Published Friday, June 3, 1966
House passes the Code
- Speaker orders out Coke
Gleaner Parliamentary Reporter
The bitterly disputed Education Code resolution was passed in the House of Representatives last night in circumstances that retained a quality of drama to the end. The voting was doing party lines: 21 Government members voting in favour of the motion and nine Opposition members against. One opposition member abstained.
Shortly before the near two-day-long debate closed, there was a heated scene centering around Minister of Education Edwin Allen, who was delivering the wind- address, B.B. Coke, and the Speaker. In it, Coke was ordered out of the House by a Speaker whose tones were raised in anger, and Coke left.
The incident started when the Speaker appealed for fewer sotto voce remarks across the floor, and added his surprise that teachers in the House did not respect, the ruling of the Chair. At once, Coke was on his feet shouting, saying that the members concerned had been attacked in a capacity in which they did not sit in the House, and that the Speaker’s remarks were “most unfair”.
A voice from the government benches said it was disrespect to the Speaker for any member to address him in those tones. The Speaker supported this observation with the statement that such behaviour was all the more surprising in that it came from a member who had once sat in the Speaker’s chair. When Coke added that it was “a rude remark”, the Speaker asked him to withdraw.
Coke (shouting and gesticulating): I will not withdraw. It is most unfair.

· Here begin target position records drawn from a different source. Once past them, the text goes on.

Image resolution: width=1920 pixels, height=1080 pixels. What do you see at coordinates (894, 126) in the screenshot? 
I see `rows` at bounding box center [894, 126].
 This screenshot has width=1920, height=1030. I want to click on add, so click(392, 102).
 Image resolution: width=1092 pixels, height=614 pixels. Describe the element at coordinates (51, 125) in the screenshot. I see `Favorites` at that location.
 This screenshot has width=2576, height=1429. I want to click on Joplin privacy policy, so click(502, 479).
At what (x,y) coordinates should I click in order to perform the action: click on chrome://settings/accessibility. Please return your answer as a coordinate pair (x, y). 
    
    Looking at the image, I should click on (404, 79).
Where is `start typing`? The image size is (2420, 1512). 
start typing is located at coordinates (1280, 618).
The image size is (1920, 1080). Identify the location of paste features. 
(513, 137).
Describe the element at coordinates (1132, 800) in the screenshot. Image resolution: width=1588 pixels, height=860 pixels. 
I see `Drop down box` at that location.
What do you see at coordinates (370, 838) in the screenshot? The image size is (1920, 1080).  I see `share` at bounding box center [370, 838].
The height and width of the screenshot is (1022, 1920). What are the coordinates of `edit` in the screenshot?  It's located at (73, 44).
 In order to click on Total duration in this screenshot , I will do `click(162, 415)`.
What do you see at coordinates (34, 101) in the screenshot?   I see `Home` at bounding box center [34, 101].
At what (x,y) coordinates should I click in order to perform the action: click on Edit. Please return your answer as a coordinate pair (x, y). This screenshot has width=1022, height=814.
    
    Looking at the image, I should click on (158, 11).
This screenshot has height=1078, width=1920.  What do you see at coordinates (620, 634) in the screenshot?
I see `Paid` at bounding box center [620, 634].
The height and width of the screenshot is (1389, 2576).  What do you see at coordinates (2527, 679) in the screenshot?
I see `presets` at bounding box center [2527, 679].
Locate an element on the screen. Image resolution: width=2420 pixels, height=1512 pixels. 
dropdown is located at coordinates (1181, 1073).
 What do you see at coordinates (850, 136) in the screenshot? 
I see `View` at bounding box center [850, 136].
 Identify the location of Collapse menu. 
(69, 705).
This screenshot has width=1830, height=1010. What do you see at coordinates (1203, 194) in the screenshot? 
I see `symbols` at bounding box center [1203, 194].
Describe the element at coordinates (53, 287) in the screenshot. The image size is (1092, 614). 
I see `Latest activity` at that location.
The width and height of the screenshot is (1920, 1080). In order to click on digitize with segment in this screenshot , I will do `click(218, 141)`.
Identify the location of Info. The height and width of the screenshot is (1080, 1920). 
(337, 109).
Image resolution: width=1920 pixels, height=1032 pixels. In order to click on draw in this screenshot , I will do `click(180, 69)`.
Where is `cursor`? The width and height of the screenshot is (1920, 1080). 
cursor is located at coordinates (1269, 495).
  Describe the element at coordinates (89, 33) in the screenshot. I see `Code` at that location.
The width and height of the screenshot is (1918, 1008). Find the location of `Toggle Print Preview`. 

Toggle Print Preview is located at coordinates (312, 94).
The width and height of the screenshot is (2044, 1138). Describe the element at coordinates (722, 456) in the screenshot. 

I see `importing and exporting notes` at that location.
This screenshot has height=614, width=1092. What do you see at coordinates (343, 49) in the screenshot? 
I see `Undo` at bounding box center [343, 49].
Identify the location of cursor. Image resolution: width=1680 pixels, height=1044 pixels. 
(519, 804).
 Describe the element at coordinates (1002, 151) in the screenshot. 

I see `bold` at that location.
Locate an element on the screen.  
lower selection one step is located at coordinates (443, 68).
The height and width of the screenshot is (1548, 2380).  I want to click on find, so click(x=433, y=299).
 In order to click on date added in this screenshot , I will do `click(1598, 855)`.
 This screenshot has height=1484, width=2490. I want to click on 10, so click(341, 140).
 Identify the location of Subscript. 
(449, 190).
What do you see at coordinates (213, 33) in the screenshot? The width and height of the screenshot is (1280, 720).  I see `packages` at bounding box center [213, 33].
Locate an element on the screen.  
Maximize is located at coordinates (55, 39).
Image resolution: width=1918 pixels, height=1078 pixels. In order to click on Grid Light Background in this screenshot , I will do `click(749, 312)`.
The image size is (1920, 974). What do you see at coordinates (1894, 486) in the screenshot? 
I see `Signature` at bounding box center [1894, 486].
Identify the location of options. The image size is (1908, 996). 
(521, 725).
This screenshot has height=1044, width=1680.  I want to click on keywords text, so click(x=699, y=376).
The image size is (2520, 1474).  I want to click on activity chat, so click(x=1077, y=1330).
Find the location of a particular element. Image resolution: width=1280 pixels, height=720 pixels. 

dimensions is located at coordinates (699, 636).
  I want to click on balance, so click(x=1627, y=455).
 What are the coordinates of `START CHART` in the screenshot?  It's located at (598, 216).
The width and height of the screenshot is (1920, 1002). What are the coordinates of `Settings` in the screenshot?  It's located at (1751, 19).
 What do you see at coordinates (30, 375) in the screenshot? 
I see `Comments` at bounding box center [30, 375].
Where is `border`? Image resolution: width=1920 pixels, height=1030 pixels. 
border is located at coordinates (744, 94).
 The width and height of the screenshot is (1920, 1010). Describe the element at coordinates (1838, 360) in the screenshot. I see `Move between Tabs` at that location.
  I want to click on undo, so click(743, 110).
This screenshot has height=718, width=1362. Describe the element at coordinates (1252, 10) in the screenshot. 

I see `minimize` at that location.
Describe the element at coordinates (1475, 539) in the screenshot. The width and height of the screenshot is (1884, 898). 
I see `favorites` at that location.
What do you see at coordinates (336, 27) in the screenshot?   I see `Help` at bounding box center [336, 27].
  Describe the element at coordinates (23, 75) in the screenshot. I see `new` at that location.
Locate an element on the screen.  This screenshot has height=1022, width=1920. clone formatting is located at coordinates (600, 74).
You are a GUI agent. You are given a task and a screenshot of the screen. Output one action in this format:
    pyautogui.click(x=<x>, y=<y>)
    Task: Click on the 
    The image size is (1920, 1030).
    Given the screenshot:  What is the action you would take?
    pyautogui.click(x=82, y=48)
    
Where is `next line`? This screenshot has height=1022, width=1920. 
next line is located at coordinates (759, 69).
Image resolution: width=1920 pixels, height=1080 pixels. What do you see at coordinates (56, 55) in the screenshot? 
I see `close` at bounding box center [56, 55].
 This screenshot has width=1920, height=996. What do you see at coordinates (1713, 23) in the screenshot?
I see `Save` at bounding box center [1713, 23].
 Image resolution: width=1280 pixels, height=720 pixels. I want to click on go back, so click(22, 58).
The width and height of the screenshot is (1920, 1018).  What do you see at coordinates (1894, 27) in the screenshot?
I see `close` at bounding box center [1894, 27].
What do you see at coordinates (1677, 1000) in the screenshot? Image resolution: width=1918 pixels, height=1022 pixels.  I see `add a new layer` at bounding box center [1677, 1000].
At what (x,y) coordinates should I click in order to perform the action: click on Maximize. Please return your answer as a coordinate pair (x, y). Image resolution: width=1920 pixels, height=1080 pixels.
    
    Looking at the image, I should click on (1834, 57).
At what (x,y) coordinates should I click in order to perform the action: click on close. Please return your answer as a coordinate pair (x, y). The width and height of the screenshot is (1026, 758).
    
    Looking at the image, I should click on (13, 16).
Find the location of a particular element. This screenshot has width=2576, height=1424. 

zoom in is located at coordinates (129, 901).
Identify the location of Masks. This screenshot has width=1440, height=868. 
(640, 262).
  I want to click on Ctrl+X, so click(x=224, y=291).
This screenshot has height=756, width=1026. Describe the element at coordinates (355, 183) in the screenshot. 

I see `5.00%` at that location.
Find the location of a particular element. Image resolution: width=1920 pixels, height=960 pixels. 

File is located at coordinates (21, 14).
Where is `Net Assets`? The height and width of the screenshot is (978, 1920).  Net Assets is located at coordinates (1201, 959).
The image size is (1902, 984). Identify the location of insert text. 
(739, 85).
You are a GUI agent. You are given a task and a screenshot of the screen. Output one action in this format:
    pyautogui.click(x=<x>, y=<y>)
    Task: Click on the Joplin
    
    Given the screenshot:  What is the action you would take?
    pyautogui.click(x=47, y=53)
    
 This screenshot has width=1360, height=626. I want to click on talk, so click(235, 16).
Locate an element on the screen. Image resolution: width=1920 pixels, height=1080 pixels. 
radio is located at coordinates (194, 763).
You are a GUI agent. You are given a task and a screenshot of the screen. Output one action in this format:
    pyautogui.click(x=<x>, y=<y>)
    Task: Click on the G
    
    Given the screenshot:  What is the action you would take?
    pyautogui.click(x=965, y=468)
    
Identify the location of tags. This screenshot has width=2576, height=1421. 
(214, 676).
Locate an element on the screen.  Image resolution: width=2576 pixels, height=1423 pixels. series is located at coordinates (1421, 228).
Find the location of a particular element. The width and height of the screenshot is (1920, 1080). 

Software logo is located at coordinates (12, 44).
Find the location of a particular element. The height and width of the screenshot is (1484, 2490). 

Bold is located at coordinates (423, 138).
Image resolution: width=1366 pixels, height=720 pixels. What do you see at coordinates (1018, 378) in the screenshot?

The Speaker: (raising his voice angrily): Then, will you please leave this chamber?.
Coke (defiantly): I will.
Coke collected his papers and briefcase and strode stiffly out of the chamber.
Earlier in the closing scenes, the voice of the minister of education broke and sank to less than half its normal volume as he recalled how, when his leg was broken and this was reported at a teachers’ conference, the reading of the letter he sent on the subject was jeered at.
And, in the act of taking his seat, after proclaiming that God and history would be judge of his actions, Allen concluded with: “My heart is pure and I know that I am right.”